Exercise aim
The answer is one number: how many lines in the data below hold "height".

Entries shown
-.-.-
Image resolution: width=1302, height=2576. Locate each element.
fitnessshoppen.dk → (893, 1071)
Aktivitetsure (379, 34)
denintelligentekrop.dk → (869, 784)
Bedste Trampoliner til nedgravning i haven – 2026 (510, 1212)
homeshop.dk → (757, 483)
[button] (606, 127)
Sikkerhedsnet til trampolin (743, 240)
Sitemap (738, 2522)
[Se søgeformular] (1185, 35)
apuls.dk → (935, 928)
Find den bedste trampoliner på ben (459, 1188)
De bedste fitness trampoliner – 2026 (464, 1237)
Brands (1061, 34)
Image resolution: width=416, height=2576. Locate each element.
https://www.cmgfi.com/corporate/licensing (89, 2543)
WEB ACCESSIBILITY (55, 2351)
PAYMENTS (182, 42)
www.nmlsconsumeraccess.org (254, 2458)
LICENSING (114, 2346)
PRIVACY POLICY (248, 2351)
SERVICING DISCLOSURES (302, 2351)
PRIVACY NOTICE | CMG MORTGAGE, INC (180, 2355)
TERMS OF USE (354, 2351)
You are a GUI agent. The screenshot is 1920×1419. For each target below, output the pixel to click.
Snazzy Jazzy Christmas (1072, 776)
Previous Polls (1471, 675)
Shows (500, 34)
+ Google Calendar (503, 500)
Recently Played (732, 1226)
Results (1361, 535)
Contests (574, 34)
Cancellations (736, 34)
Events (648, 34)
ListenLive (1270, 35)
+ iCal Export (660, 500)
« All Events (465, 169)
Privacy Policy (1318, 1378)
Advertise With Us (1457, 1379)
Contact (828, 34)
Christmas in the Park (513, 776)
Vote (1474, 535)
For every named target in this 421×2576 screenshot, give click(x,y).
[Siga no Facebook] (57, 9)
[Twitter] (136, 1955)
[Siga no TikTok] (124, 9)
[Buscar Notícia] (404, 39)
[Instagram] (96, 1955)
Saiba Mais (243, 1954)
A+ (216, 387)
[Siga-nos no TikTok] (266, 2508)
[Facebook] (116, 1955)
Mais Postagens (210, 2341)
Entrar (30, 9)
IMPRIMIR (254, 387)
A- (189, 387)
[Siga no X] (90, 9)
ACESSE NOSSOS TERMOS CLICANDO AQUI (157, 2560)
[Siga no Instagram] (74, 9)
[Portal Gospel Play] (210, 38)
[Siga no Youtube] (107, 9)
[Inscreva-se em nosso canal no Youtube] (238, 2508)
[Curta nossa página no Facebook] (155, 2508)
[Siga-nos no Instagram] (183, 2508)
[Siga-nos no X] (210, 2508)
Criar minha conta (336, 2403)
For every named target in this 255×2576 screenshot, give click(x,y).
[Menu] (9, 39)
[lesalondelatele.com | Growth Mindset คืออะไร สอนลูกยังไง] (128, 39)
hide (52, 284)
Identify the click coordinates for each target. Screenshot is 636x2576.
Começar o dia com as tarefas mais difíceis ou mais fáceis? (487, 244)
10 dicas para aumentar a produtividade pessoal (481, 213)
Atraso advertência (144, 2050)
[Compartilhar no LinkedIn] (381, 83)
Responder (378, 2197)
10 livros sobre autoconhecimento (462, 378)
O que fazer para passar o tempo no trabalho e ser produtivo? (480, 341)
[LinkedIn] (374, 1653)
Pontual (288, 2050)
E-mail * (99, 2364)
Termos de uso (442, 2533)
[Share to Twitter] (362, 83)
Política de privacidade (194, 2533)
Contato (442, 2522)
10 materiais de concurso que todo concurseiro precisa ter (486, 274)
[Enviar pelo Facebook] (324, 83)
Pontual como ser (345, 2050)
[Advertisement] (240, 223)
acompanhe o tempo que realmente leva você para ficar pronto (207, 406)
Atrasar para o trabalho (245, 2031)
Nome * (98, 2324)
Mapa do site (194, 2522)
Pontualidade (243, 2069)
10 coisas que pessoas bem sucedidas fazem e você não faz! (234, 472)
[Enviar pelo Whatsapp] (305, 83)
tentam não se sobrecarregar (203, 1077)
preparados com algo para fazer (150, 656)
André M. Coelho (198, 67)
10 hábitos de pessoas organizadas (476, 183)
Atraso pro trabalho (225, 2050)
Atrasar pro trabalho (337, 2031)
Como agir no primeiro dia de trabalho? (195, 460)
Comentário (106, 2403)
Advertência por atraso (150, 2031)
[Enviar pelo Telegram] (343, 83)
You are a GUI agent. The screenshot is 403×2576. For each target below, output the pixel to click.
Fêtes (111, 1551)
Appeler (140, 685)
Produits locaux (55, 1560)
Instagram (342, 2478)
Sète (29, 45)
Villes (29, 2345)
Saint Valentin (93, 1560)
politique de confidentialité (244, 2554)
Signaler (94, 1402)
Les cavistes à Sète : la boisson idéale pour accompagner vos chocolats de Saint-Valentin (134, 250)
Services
-.-.-
Solution to this problem
2